Give back only the lines in the records below from the one with "Book a Video Survey (59, 1296)" to the one with "Bob Diamond", both inclusive, word for word.

== Segment start ==

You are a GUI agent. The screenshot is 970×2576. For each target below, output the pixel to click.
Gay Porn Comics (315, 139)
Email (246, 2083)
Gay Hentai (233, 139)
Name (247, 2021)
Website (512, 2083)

== Segment end ==
== Segment start ==

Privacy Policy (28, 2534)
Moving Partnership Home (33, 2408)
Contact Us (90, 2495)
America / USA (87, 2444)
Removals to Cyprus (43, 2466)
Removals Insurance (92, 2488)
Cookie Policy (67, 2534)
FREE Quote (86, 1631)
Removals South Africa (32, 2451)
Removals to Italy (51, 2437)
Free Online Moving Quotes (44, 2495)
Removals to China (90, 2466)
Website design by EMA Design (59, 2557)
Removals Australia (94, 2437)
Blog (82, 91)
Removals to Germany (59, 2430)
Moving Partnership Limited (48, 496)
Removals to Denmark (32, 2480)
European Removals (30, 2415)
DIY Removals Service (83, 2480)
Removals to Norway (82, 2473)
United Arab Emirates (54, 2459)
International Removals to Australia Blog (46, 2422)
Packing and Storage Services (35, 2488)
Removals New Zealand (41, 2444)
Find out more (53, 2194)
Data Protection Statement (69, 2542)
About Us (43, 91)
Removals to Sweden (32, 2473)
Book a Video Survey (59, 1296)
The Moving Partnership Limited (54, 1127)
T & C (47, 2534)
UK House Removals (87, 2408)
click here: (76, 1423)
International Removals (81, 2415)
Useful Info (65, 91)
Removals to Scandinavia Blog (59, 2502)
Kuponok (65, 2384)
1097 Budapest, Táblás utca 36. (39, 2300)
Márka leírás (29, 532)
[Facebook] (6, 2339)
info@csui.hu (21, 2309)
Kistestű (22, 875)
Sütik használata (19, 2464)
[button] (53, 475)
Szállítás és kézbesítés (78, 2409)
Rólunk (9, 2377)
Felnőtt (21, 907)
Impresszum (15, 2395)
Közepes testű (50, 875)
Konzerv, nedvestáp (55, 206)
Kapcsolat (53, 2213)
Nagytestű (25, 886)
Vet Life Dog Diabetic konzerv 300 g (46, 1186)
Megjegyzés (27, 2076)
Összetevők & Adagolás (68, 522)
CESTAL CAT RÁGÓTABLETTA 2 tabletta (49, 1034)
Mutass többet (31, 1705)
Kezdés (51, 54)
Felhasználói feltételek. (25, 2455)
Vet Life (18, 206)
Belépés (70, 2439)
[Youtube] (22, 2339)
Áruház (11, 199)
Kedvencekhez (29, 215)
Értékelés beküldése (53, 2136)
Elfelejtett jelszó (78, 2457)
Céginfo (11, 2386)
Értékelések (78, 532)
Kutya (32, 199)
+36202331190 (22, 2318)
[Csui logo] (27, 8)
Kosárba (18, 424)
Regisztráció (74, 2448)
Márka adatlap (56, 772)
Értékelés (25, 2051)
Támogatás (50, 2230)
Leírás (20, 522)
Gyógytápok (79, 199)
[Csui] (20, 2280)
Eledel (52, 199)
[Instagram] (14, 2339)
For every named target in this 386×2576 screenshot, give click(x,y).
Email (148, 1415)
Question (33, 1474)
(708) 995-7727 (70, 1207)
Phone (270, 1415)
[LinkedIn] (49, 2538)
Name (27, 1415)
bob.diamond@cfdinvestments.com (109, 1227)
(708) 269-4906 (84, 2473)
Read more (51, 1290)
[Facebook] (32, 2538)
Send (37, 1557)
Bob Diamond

== Segment end ==

▶ _Written answer_:
Book a Video Survey (59, 1296)
The Moving Partnership Limited (54, 1127)
T & C (47, 2534)
UK House Removals (87, 2408)
click here: (76, 1423)
International Removals (81, 2415)
Useful Info (65, 91)
Removals to Scandinavia Blog (59, 2502)
Kuponok (65, 2384)
1097 Budapest, Táblás utca 36. (39, 2300)
Márka leírás (29, 532)
[Facebook] (6, 2339)
info@csui.hu (21, 2309)
Kistestű (22, 875)
Sütik használata (19, 2464)
[button] (53, 475)
Szállítás és kézbesítés (78, 2409)
Rólunk (9, 2377)
Felnőtt (21, 907)
Impresszum (15, 2395)
Közepes testű (50, 875)
Konzerv, nedvestáp (55, 206)
Kapcsolat (53, 2213)
Nagytestű (25, 886)
Vet Life Dog Diabetic konzerv 300 g (46, 1186)
Megjegyzés (27, 2076)
Összetevők & Adagolás (68, 522)
CESTAL CAT RÁGÓTABLETTA 2 tabletta (49, 1034)
Mutass többet (31, 1705)
Kezdés (51, 54)
Felhasználói feltételek. (25, 2455)
Vet Life (18, 206)
Belépés (70, 2439)
[Youtube] (22, 2339)
Áruház (11, 199)
Kedvencekhez (29, 215)
Értékelés beküldése (53, 2136)
Elfelejtett jelszó (78, 2457)
Céginfo (11, 2386)
Értékelések (78, 532)
Kutya (32, 199)
+36202331190 (22, 2318)
[Csui logo] (27, 8)
Kosárba (18, 424)
Regisztráció (74, 2448)
Márka adatlap (56, 772)
Értékelés (25, 2051)
Támogatás (50, 2230)
Leírás (20, 522)
Gyógytápok (79, 199)
[Csui] (20, 2280)
Eledel (52, 199)
[Instagram] (14, 2339)
For every named target in this 386×2576 screenshot, give click(x,y).
Email (148, 1415)
Question (33, 1474)
(708) 995-7727 (70, 1207)
Phone (270, 1415)
[LinkedIn] (49, 2538)
Name (27, 1415)
bob.diamond@cfdinvestments.com (109, 1227)
(708) 269-4906 (84, 2473)
Read more (51, 1290)
[Facebook] (32, 2538)
Send (37, 1557)
Bob Diamond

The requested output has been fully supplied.